While watching the mixture of colors that painted the sky, I reminded of the passage of a book I had read some time ago. I didn’t exactly remember the words the author had used, but he described the magic of being happy and being able to see it.
It almost never happens, if you think about it.
Unhappiness or bad time are more and more outrageous than a good time.
In those moments I realized that I could never forget that period.
That was one of those days when you prayed that they might last for eternity.
It was still a matter of minutes before people finished their working day and clogged the streets.
It seemed that the little nature still present in the city was enjoying its last breath, before witnessing the usual race of human beings.
It was still winter according to the calendar, but the heat of the sun’s rays gave the feeling that spring wanted to start its course earlier.
Everything seemed to be dressed in the indescribable color of the sky, a pinkish-orange that left you breathless.
There was no doubt that it would have been a very good sunset.
I went out for a walk after a warm and endless regenerating shower. I used to feel the chills of cold when I went out at that time, especially after washing. But that day was divine. The light spring jacket proved to be the right choice. I walked without a real destination, letting myself be hit by the sun’s rays and trying to enjoy the sounds of what was around me. The cries of the children at the playground, the brakes of the cars at the red light, the chirping of the birds and the gentle breeze that caressed my hair.
I decided that the best thing to do was to find a place that would allow me to have a view from the top of the city. I wanted to be in the highest possible place to enjoy the goodbye of the sun and the arrival of darkness.
I was really happy at that time and the funny thing is that there was no specific reason. For years, as I think everyone, I had mistakenly connected happiness to a goal, to a person or always to something.
That was definitely the happiest period of my life, even though I was far from all that was most dear to me. Yet I didn’t care about anything or anyone anymore and for the first time I liked the person I was looking at in the mirror.

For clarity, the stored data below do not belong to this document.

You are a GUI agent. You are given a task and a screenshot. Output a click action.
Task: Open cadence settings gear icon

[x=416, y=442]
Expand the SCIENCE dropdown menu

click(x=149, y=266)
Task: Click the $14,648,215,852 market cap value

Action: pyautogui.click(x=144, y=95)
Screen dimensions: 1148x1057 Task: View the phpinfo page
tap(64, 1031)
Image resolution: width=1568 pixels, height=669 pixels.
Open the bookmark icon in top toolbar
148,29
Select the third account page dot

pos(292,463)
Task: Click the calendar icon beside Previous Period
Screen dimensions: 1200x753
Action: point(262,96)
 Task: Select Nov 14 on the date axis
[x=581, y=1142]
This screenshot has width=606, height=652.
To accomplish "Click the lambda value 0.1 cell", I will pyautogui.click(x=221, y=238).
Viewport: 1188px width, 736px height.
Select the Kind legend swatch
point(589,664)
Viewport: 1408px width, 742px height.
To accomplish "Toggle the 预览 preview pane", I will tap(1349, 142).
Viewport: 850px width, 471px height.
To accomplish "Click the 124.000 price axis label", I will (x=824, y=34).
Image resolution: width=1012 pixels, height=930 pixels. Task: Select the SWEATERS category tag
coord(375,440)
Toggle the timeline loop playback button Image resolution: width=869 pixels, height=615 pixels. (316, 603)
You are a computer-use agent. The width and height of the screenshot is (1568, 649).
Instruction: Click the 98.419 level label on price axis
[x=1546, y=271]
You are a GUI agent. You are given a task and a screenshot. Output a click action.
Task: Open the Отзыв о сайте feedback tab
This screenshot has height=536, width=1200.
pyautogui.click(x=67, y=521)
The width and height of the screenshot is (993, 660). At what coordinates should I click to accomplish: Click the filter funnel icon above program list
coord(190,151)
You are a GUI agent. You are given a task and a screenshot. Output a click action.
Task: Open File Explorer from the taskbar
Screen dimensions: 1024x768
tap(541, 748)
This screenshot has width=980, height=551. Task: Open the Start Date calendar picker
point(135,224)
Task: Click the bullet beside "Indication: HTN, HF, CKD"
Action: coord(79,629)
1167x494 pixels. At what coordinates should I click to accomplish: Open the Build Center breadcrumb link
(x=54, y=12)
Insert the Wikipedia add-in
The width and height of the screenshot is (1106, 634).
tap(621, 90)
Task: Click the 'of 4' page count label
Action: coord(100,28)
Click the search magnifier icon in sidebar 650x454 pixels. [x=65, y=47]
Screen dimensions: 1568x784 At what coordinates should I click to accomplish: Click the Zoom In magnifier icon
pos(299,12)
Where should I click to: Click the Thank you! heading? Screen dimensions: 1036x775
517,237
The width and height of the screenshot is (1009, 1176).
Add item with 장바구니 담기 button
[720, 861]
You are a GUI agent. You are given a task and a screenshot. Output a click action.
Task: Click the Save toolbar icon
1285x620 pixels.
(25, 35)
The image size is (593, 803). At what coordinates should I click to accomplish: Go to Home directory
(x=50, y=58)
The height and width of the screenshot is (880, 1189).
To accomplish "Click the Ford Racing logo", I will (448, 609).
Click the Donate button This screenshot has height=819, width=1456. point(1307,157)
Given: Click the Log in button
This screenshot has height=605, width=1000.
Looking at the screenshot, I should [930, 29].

It was inexplicable happiness that no one could have understood. I didn’t waste time trying to share it. I remembered Oscar Wilde’s words, he wrote that when he liked someone he didn’t reveal her/his name out because of jealousy.
I did the same with that part of my life, I didn’t show it to anyone and tried to enjoy it to the last drop.
I remember one detail of those moments, I always looked up.
I stared at the sky and tried to touch the stars.
I was happy and everything seemed to be possible.